MLVA (Multiple Loci VNTR Analysis) is a method employed for the genetic analysis of particular microorganisms, such as pathogenic bacteria, that takes advantage of the polymorphism of tandemly repeated DNA sequences. "VNTR" means "Variable Number of Tandem Repeats". This method is well known in forensic science since it is the basis of DNA fingerprinting in humans. When applied to bacteria, it contributes to forensic microbiology through which the source of a particular strain might eventually be traced back. In a typical MLVA assay, a number of well-selected and characterized (in terms of mutation rate and diversity) loci are amplified by polymerase chain reaction (PCR) so that the size of each locus can be measured. From this size, the number of repeat units at each locus can be deduced. The resulting information is a code that can be easily compared to reference databases.

When PFGE and MLVA patterns match, they, along with solid epidemiological work (e.g., was the person exposed to the suspect food item), are proof that the contaminated product was the source of a person’s illness.
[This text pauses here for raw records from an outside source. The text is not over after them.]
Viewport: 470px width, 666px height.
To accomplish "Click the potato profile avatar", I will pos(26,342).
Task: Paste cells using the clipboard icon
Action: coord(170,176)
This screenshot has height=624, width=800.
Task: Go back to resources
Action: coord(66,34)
In the Nestle Toll House Cookie Dough E. coli O157:H7 outbreak the science and epidemiological work produces the below partial “line list.” This list (as of June 25, 2009) lists 76 persons (that number is now 80) who are linked together by a common PFGE of E. coli O157:H7. Most have MLVA patterns reported – some were still pending. The bottom line is that this list, along with solid epidemiological work, show the “CSI” link between these 76 people and the Cookie Dough they consumed.